2年前の今日投稿した文章です。年越しにあたり再投稿します。

年末には、年神様をお迎えするために鏡餅や門松、注連縄(しめなわ)の準備をしたり、年始には神社に参拝に行かれるなど、何かと神事に関わることが多い時期になってきました。
左側の写真は、春日大社に置かれている「大麻」です。「大麻」という単語は一般的には「たいま」とよみますが、神道で用いるものは「おおぬさ」とよみます。もちろんアサ(麻)の繊維で作られたものです。「麻」に「大」の文字が付けられて「大麻」になった理由は、麻というものを更に敬い尊ぶためだそうです。
大麻が置かれている傍には、「御本殿を参拝される前に、日頃、知らず知らず犯した自分の罪や咎(とが)を、この祓串(はらえぐし)で左右左の順にお祓いください」との説明が書かれています。

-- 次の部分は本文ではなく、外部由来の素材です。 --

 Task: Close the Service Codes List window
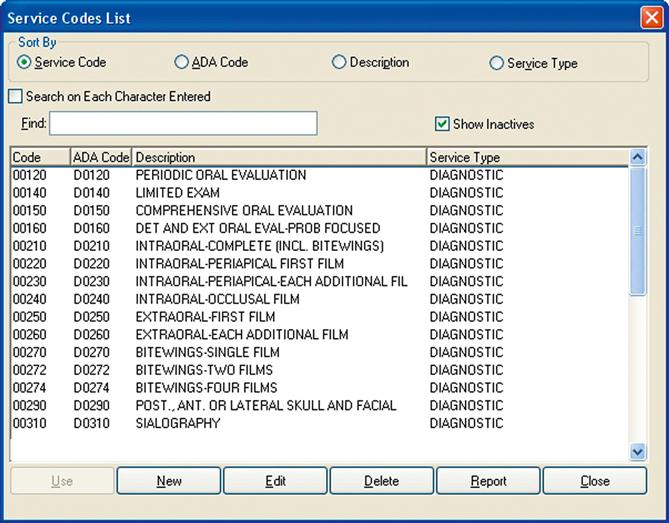pyautogui.click(x=650, y=18)
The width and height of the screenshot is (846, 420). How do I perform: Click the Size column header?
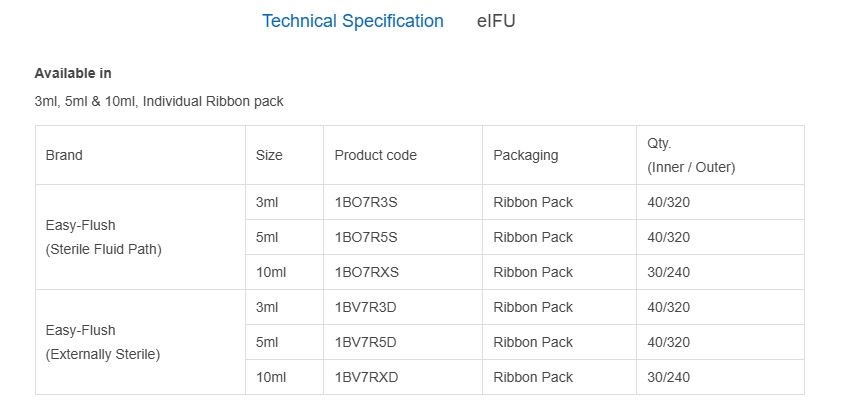[x=284, y=155]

また右側の写真は、徳島県の上一宮大粟(かみいちのみやおおあわ)神社ですが、この注連縄は日本国産のアサのみで作られています。昔は、多くの神社の注連縄が国産のアサで作られていたそうですが、材料の調達が難しくなってきたため、今では9割が中国産のアサや、或いは化学繊維に置き換わっているそうです。
材料の調達が難しくなった理由は、戦後に設けられた大麻取締法によって、特別に許可された農家以外はアサの栽培が禁止されたからです。

アサにどのような成分が入っているのかを知らない時代にこれを神事に用いた理由は、アサという植物はたいへん不思議な力を持っているので、これはきっと神様のものだと感じ取られたからに他なりません。そのような大切な植物のことを、多くの人が勘違いさせられているのです。「大麻」という文字を見た瞬間、どのようなことが脳裏をよぎるのか…、おそらく「大麻=麻薬」というイメージでしょうか。これはとんでもない誤解です。

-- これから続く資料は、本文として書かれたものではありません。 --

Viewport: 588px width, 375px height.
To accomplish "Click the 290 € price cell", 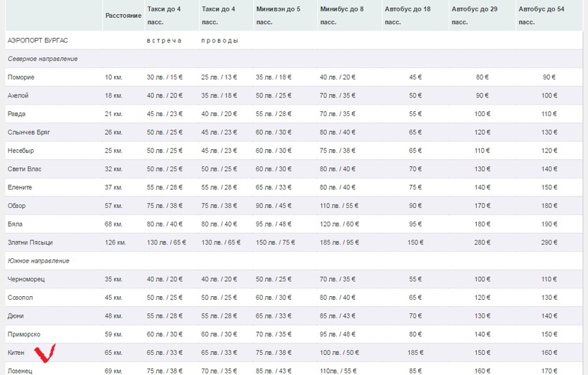I will tap(549, 242).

繊維が採られるアサは「産業用大麻草(ヘンプ)」として、陶酔作用をもたらす成分であるTHCという成分はほとんど含まれていません。そのかわり、特に繊維を採る部位である茎に、カンナビジオールという成分が多く含まれています。これには、がんを治したり、各種の精神疾患を治したり、過剰な炎症を抑えたり、免疫系を正常化させたりして、それこそ殆どの疾患を治癒させる能力があります。だからこそ古代の人々が、これは神様の植物だと感じ取ったのでしょう。

年末年始を迎え、産業的にも、医療的にも、この計り知れない能力を秘めたアサ(麻)という植物を、もう一度見直す機会になればよいと思います。